The air pollutant index (API) reading in Palembang, South Sumatra, is nearing the 1,000 mark. As of 10am local time on Thursday (Oct 1), the API stood at 829 in the Indonesian city.
"It's bad. It hurts our throat and contaminates our eyes. We can't see clearly," said 26-year-old English teacher Jaya.
"The smoke comes inside our house in the morning, afternoon and evening. When we sleep we can still smell the thick smoke. My friends are posting on social media asking for international help," he added.
The dense haze in the region is caused by illegal fires, which are set to clear vast tracts of land to make way for palm oil and pulp and paper plantations. Indonesia has failed to halt the practice despite years of pressure from its neighbours.

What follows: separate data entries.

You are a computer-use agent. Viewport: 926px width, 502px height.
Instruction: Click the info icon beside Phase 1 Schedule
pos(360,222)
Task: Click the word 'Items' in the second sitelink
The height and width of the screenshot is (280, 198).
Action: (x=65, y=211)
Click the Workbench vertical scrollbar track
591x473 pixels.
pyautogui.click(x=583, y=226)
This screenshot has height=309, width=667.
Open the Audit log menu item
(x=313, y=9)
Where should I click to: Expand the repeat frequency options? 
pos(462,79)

In Palembang, local residents said they are used to living with the haze which has since the 1980s become an annual occurrence.

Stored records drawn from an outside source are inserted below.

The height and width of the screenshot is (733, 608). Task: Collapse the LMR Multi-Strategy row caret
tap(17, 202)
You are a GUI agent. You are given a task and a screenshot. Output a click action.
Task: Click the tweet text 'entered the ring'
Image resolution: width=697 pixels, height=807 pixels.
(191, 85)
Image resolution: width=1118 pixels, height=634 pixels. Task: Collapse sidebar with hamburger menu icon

"I'm used to it but of course it's still disturbing. It hurts our breathing and sight. I've lived here 56 years and it has been happening since the 1980s. This year is bad but 1997 was the worst," said Pa Benny, a local driver. "We want to find a safety zone but we are used to living here so we can't leave. It happens every year so we are used to it."

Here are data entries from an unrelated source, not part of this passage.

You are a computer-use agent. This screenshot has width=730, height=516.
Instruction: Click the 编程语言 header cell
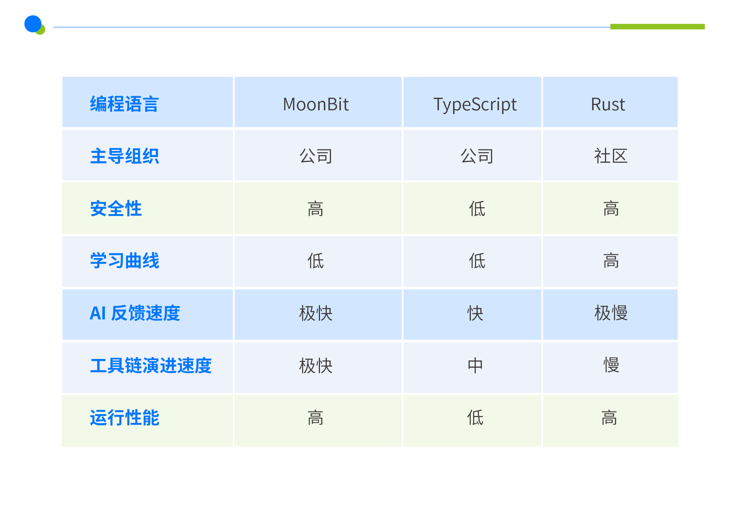(124, 104)
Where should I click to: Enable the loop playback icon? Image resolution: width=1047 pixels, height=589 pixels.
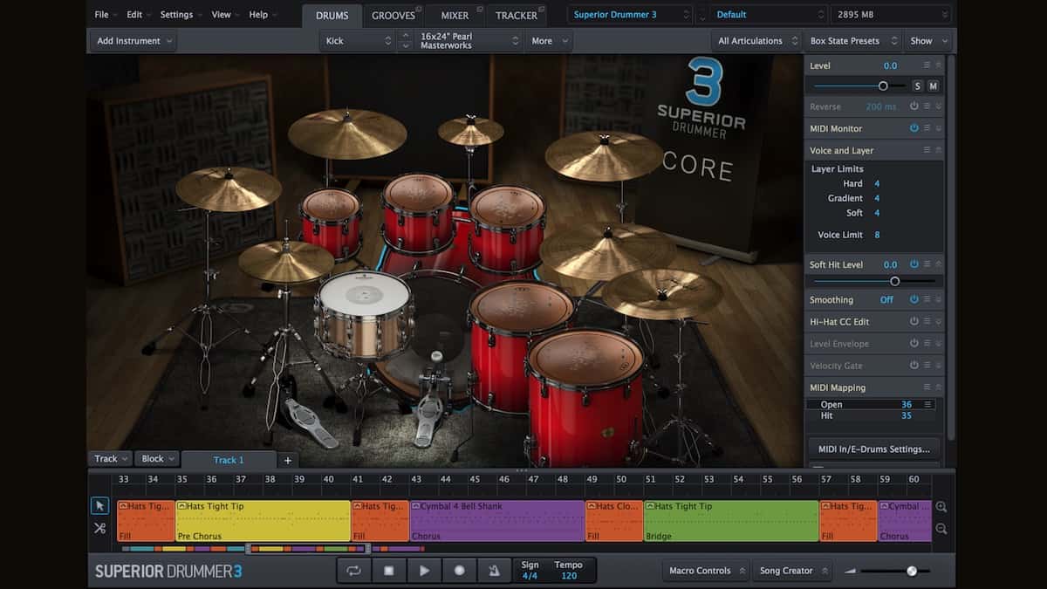352,570
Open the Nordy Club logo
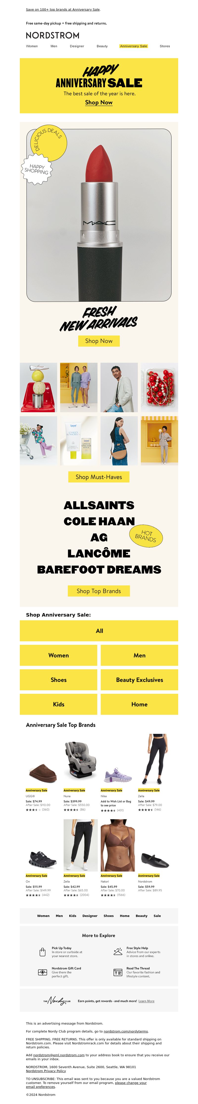 click(x=57, y=1001)
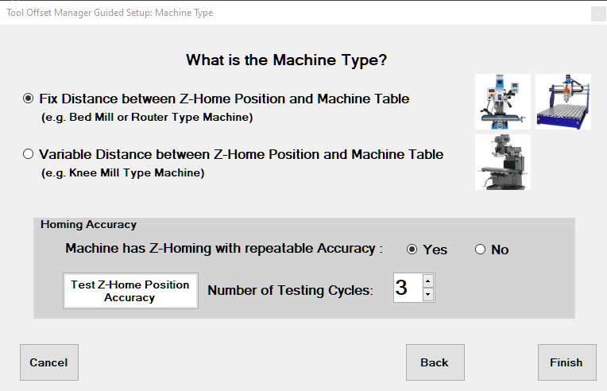Choose Yes for repeatable Z-Homing accuracy
The image size is (607, 391).
coord(412,250)
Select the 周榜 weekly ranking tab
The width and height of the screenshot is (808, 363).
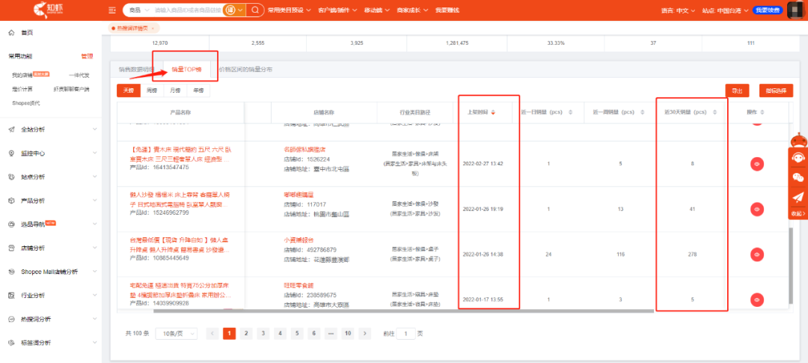[152, 91]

Malaysia and Singapore have also been badly affected by the haze this year, with schools in Malaysia closed for three days before re-opening on Thursday.
PSI levels in Singapore crossed the 300 mark for the first time in 2015 last week, forcing schools to suspend lessons. On Wednesday, Indonesia President Joko Widodo said it will take around "three years" to solve the haze problem.